From Bugzilla Helper: User-Agent: Mozilla/5.0 (X11; U; Linux i686; en-US; rv:1.6) Gecko/20040510 Description of problem: The CPU fan on my A31p never stops running. It runs 24/7 at full speed, no matter what the cpu load or temperature. I suspect it is an ACPI issue since acpi doesn't seem to detect the cpu fan at all. The path: /proc/acpi/fan/, is completely empty. I've seen other laptops have some kind of sensor information in there. The problem is more evident when the laptop runs on battery, the fan runs at full speed all the time and thus lowers battery life by 10%! Running winblowz on the same machine shows that the cpu fan only comes up at high cpu temperature. Version-Release number of selected component (if applicable): kernel-2.6.7-1.494.2.2 How reproducible: Always Steps to Reproduce: 1. boot Fedora 2. listen to the fan spin 3. forever... Actual Results: fan spins constantly Expected Results: fan spins only when cpu is at a high temperature Additional info: Hardware: IBM ThinkPad A31p 1 gig ram 80 gig hdd 2xDVD drives ATI FireGL 7800 M7 Intel Pentium 4 2.0ghz Software: Fedora Core 2 kernel 2.6.7-1.494.2.2
Same with FC3. Also tested with other kernels... Probably simething in ACPI ....
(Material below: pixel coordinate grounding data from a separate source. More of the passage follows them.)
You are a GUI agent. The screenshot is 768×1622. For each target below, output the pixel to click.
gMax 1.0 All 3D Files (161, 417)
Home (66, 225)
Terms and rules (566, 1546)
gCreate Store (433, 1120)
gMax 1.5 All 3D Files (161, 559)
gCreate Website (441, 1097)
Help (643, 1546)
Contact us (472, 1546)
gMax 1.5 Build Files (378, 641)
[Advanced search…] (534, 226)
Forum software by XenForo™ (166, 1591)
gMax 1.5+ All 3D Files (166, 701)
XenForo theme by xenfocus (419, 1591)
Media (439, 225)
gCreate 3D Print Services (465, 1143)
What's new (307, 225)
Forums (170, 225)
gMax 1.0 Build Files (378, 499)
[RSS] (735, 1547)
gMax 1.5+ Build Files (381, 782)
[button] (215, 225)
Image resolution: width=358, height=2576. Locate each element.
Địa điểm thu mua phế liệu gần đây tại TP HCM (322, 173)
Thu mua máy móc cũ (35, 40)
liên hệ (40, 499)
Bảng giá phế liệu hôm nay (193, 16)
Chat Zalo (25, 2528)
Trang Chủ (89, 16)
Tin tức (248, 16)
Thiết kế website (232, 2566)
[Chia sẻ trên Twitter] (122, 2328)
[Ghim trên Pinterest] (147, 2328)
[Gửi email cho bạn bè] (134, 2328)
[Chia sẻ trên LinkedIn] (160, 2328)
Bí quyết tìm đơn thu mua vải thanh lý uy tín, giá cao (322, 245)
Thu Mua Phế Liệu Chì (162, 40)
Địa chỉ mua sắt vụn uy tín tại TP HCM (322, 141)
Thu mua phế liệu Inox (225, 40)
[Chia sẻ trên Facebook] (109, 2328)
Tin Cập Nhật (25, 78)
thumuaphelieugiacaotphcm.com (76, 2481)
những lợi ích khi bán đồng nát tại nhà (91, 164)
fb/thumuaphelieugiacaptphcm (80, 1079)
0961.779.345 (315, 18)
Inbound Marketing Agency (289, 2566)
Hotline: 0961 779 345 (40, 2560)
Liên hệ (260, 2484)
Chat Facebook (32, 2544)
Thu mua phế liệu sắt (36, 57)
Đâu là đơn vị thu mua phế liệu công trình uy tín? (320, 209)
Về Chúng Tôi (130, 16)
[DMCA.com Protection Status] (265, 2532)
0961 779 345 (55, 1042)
Yup, indeed. Maybe the IBM Power Management driver for Windowz takes care of that under windoze. In that case, the cpu fan is software controlled and not controlled by the BIOS or some hardware temperature thingy. If the fan is controlled via software, then this is a dead issue. IBM never releases any hardware information for their ThinkPads. One such example is the lm_sensors util that kills ThinkPads, IBM never helped solve the problem.
An update has been released for Fedora Core 3 (kernel-2.6.12-1.1372_FC3) which may contain a fix for your problem. Please update to this new kernel, and report whether or not it fixes your problem. If you have updated to Fedora Core 4 since this bug was opened, and the problem still occurs with the latest updates for that release, please change the version field of this bug to 'fc4'. Thank you.
The ibm-acpi project has managed to control the CPU fan, thus making it possible to turn off and on the fan based on the CPU temperature.